Prof Corinne Le Quéré, director of the Tyndall Centre for Climate Change Research and Professor of Climate Change Science and Policy at UEA, said: “We are seeing a strong growth of global carbon dioxide (CO2) emissions once again. Emissions need to peak and rapidly decrease to address climate change. With this year’s growth in emissions, it looks like the peak is not yet in sight. This year we have seen how climate change can already amplify the impacts of heatwaves worldwide. The California wildfires are just a snapshot of the growing impacts we face if we don’t drive emissions down rapidly.”
This news follows the IPCC report which highlighted the shocking impacts if urgent action is not taken. Christiana Figueres, Mission 2020 campaign group leader and lead author of the Nature Commentary, said: “Global CO2 emissions must start to fall from 2020 if we are to meet the temperature goals of the Paris agreement, but this is within our grasp.
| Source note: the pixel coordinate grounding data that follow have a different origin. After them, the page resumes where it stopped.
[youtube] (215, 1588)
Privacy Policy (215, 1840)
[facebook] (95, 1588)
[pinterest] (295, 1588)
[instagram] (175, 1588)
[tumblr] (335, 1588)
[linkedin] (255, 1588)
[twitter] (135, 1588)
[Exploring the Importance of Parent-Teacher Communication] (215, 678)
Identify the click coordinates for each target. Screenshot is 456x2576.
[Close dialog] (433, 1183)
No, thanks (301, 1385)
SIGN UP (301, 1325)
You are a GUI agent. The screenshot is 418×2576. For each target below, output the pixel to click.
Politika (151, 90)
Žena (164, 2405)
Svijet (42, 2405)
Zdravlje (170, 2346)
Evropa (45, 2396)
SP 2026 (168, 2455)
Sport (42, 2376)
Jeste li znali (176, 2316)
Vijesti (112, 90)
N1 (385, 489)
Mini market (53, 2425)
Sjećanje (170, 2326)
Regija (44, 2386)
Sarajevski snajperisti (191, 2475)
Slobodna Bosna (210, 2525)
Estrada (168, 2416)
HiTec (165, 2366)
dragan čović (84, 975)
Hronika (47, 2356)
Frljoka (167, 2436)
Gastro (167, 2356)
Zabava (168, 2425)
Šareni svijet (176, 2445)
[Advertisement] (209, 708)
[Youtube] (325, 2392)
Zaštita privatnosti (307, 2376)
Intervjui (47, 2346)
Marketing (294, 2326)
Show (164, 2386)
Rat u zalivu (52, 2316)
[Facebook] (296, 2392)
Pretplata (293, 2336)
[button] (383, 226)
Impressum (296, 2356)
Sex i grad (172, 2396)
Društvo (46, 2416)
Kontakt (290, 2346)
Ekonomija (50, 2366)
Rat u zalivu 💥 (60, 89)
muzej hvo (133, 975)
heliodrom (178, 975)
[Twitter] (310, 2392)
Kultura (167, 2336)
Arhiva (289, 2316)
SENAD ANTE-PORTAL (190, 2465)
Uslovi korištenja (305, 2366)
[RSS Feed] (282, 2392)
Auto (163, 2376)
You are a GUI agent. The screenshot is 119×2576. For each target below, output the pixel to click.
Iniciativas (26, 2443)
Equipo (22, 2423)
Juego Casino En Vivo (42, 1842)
We have already achieved things that seemed unimaginable just a decade ago.” The report found that emissions from cars, trucks and planes using fossil fuels continue to rise. Previously, environmentalists have urged governments to bring forward targets to ban the sale of all petrol and diesel vehicles. The role of deforestation has also played a part in rising CO2 emissions, deforestation and other human activities on land contributed to an additional 5bn tonnes of CO2 this year.
According to the report from the Global Carbon Project and the UEA, the concentration of CO2 in the atmosphere has increased from about 277 parts per million (ppm) in 1750, the beginning of the industrial era, to 405.0±0.1 ppm in 2017. The atmospheric CO2 increase above pre-industrial levels was, initially, primarily caused by the release of carbon to the atmosphere from deforestation and other land-use change activities. While emissions from fossil fuels started before the industrial era, they only became the dominant source of anthropogenic emissions to the atmosphere around 1950 and their relative share has continued to increase until present. Anthropogenic emissions occur on top of an active natural carbon cycle that circulates carbon among the reservoirs of the atmosphere, ocean, and terrestrial biosphere on timescales from sub-daily to millennial, while exchanges with geologic reservoirs occur at longer timescales.
The good news is that the deployment of renewable energy worldwide is accelerating with electricity generation growing at 15% per year on average over the last decade. However, this has not been enough to offset the growth in fossil energy because renewables are growing from a low base. An accelerated adoption of non-conventional sources of energy and a commitment to reduce fossil energy consumption are the need of the hour.